- Developer(s): Interactive Fantasies
- Publisher(s): Edu-Ware
- Designer(s): David Mullich
- Series: Empire
- Platform(s): Apple II
- Release: 1982

= Empire II: Interstellar Sharks =

1982 video game

Empire II: Interstellar Sharks is a 1982 video game for the Apple II published by Edu-Ware. It is the second game in the Empire trilogy, preceded by Empire I: World Builders (1981) and followed by Empire III: Armageddon (1983).

==Gameplay==
Set at the height of the galactic Imperial civilization, 1200 years after the setting of World Builders, the player chooses one of three classes (pilot, businessman, or diplomat) and attempts to accumulate enough wealth to outfit a private spacecraft in order to travel to Triskelion—the capital of the Empire—and confront the Empress.

==Reception==
A review in Softalk concluded:Interstellar Sharks plays considerably better than the first game in the series.
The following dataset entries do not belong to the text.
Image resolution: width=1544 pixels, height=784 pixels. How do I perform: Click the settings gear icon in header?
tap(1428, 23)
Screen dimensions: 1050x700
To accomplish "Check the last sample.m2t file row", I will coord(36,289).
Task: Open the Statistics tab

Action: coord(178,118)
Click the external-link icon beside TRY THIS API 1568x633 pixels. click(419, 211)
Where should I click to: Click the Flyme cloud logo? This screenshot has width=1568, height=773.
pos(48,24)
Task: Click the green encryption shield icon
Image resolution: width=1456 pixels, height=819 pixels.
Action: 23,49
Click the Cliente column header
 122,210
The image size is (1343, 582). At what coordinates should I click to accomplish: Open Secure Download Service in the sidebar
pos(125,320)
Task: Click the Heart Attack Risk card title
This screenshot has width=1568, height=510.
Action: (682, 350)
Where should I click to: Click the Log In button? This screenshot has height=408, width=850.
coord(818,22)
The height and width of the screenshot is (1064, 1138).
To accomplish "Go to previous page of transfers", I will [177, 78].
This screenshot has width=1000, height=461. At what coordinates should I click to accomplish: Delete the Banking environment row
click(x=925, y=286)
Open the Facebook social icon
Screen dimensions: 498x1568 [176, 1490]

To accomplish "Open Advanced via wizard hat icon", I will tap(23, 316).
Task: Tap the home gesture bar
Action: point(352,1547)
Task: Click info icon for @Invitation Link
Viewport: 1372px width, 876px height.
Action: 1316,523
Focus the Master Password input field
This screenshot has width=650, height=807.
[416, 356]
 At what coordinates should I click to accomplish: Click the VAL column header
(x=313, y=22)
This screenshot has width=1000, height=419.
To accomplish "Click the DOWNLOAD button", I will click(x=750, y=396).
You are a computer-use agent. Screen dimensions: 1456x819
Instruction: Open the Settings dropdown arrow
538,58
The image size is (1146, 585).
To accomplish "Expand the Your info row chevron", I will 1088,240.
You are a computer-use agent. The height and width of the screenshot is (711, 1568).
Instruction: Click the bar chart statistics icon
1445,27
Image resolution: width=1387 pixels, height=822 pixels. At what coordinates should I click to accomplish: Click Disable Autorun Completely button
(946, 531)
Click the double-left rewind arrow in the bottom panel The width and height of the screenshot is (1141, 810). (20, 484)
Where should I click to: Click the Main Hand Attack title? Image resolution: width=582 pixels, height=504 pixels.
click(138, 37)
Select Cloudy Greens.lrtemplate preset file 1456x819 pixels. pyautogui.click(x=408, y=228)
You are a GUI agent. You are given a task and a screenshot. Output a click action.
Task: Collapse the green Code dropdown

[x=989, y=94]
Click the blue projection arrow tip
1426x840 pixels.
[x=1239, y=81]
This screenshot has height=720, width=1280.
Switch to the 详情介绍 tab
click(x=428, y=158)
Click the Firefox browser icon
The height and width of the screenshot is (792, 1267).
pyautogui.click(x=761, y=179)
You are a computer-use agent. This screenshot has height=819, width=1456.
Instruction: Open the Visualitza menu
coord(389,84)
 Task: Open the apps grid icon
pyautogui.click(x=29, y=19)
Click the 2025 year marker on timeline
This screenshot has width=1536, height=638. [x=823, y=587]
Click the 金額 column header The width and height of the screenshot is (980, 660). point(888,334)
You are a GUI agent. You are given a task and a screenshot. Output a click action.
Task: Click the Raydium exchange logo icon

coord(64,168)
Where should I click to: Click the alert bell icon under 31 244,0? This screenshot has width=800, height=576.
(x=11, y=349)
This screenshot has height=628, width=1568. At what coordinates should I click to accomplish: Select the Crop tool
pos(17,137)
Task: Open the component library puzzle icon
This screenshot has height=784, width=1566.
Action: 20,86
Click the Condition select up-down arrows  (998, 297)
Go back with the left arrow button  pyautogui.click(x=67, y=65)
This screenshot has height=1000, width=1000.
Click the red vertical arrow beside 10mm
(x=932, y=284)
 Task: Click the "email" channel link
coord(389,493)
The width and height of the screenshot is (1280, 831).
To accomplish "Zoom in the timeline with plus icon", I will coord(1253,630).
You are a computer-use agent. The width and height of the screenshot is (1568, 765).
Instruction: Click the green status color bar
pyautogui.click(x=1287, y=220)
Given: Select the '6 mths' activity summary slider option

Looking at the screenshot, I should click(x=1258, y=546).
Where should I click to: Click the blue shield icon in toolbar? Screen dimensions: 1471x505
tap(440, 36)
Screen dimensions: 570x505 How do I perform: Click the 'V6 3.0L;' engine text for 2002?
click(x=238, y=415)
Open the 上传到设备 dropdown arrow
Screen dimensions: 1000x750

However, be prepared to spend an enormous amount of time developing each character. Psychologically, Interstellar Sharks wears a player down fast. The sheer weight of the simulated red tape and procedural hindrances slows the game down to a crawl just when you feel like soaring. Still, if you persevere to the end, you'll feel a real sense of accomplishment—rare in computer games but common to Edu-Ware's products.